In [None]:
import os
import random
import numpy as np
import torch
import torch.nn as nn
import torch.optim as optim
from torchvision import transforms, models
from PIL import Image
import pandas as pd
from tqdm import tqdm
import re
from sklearn.model_selection import KFold

######################################
# Reproducibility & Device Setup
######################################
SEED = 42
random.seed(SEED)
np.random.seed(SEED)
torch.manual_seed(SEED)
torch.cuda.manual_seed_all(SEED)
device = torch.device("cuda" if torch.cuda.is_available() else "cpu")
print("Using device:", device)

######################################
# Offline Data Augmentation (Skip if Already Done)
######################################
original_train_dir = "train/train"
augmented_train_dir = "train_augmented"

if not os.path.exists(augmented_train_dir) or not os.listdir(augmented_train_dir):
    os.makedirs(augmented_train_dir, exist_ok=True)
    offline_aug_transforms = transforms.Compose([
        transforms.Resize((288, 288)),
        transforms.RandomHorizontalFlip(),
        transforms.RandomRotation(10),
        transforms.ColorJitter(brightness=0.2, contrast=0.2, saturation=0.2, hue=0.1),
        transforms.RandomResizedCrop(224, scale=(0.8, 1.0))
    ])
    num_augmented = 10
    print("Starting offline data augmentation...")
    for class_name in os.listdir(original_train_dir):
        class_path = os.path.join(original_train_dir, class_name)
        if not os.path.isdir(class_path):
            continue
        augmented_class_path = os.path.join(augmented_train_dir, class_name)
        os.makedirs(augmented_class_path, exist_ok=True)
        for img_name in os.listdir(class_path):
            if not img_name.lower().endswith((".jpg", ".jpeg", ".png")):
                continue
            img_path = os.path.join(class_path, img_name)
            try:
                image = Image.open(img_path).convert("RGB")
            except Exception as e:
                print(f"Error opening image {img_path}: {e}")
                continue
            image.save(os.path.join(augmented_class_path, img_name))
            for i in range(num_augmented):
                aug_image = offline_aug_transforms(image)
                new_filename = f"{os.path.splitext(img_name)[0]}_aug{i}{os.path.splitext(img_name)[1]}"
                aug_image.save(os.path.join(augmented_class_path, new_filename))
    print("Offline data augmentation complete. Augmented images saved in:", augmented_train_dir)
else:
    print("Using existing augmented dataset in:", augmented_train_dir)

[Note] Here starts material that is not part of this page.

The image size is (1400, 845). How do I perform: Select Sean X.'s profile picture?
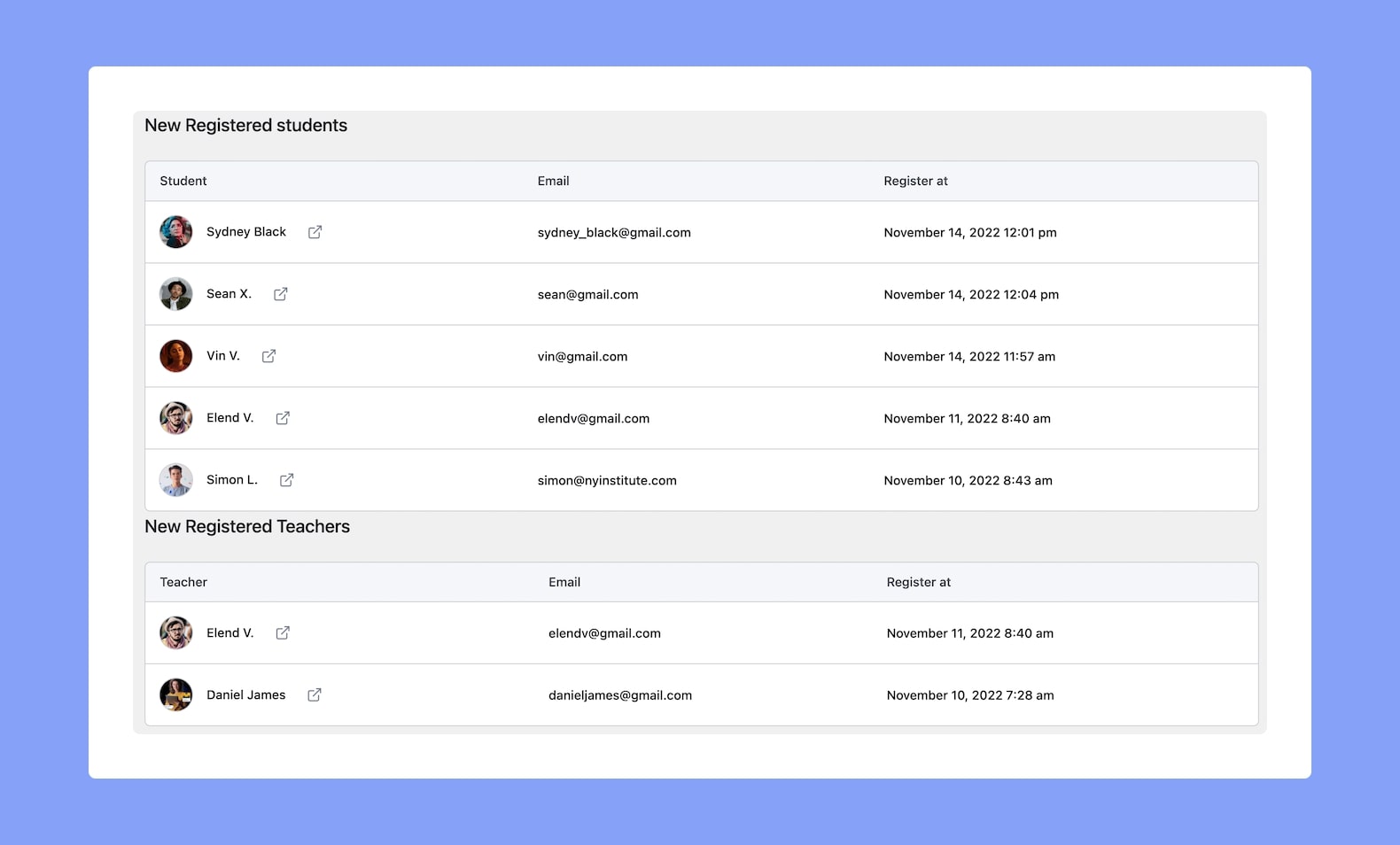175,294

######################################
# Online Transformations for Training & Validation
# (Using only AutoAugment and removing GaussianBlur)
######################################
train_transforms = transforms.Compose([
    transforms.Resize((224, 224)),
    transforms.AutoAugment(transforms.AutoAugmentPolicy.IMAGENET),  # Only AutoAugment is used
    transforms.RandomHorizontalFlip(),
    transforms.RandomRotation(10),
    transforms.ToTensor(),
    transforms.Normalize(mean=[0.485, 0.456, 0.406],
                         std=[0.229, 0.224, 0.225]),
    transforms.RandomErasing(p=0.5, scale=(0.02, 0.33), ratio=(0.3, 3.3), value='random')
])

val_transforms = transforms.Compose([
    transforms.Resize((224, 224)),
    transforms.ToTensor(),
    transforms.Normalize(mean=[0.485, 0.456, 0.406],
                         std=[0.229, 0.224, 0.225])
])

######################################
# Custom Dataset (Avoiding datasets.ImageFolder)
######################################
class CustomImageDataset(torch.utils.data.Dataset):
    def __init__(self, root, transform=None):
        self.transform = transform
        self.samples = []
        class_names = [d for d in os.listdir(root) if os.path.isdir(os.path.join(root, d))]
        try:
            sorted_class_names = sorted(class_names, key=lambda x: int(x))
        except:
            sorted_class_names = sorted(class_names)
        self.class_to_idx = {class_name: i for i, class_name in enumerate(sorted_class_names)}
        for class_name in sorted_class_names:
            folder = os.path.join(root, class_name)
            for fname in os.listdir(folder):
                if fname.lower().endswith(('.jpg', '.jpeg', '.png')):
                    path = os.path.join(folder, fname)
                    self.samples.append((path, self.class_to_idx[class_name]))
    
    def __len__(self):
        return len(self.samples)
    
    def __getitem__(self, index):
        path, label = self.samples[index]
        image = Image.open(path).convert("RGB")
        if self.transform:
            image = self.transform(image)
        return image, label

######################################
# Visual Transformer Model with Dropout
# and Partial Freezing (Unfreeze last 4 layers + heads)
######################################
class ViT_Dropout(nn.Module):
    def __init__(self, num_classes=100, dropout_p=0.5, freeze_feature_extractor=False):
        super(ViT_Dropout, self).__init__()
        self.model = models.vit_b_16(pretrained=True)
        num_ftrs = self.model.heads.head.in_features
        self.model.heads = nn.Sequential(
            nn.Dropout(p=dropout_p),
            nn.Linear(num_ftrs, num_classes)
        )
        if freeze_feature_extractor:
            for name, param in self.model.named_parameters():
                # Unfreeze layers 8, 9, 10, 11 and the classification head
                if ("encoder.layers.encoder_layer_8" in name or
                    "encoder.layers.encoder_layer_9" in name or
                    "encoder.layers.encoder_layer_10" in name or
                    "encoder.layers.encoder_layer_11" in name or
                    "heads" in name):
                    param.requires_grad = True
                else:
                    param.requires_grad = False

    def forward(self, x):
        return self.model(x)

######################################
# MixUp Functions with adjusted alpha (0.2)
######################################
def mixup_data(x, y, alpha=0.2):
    if alpha > 0:
        lam = np.random.beta(alpha, alpha)
    else:
        lam = 1
    batch_size = x.size(0)
    index = torch.randperm(batch_size).to(x.device)
    mixed_x = lam * x + (1 - lam) * x[index, :]
    y_a, y_b = y, y[index]
    return mixed_x, y_a, y_b, lam

def mixup_criterion(criterion, pred, y_a, y_b, lam):
    return lam * criterion(pred, y_a) + (1 - lam) * criterion(pred, y_b)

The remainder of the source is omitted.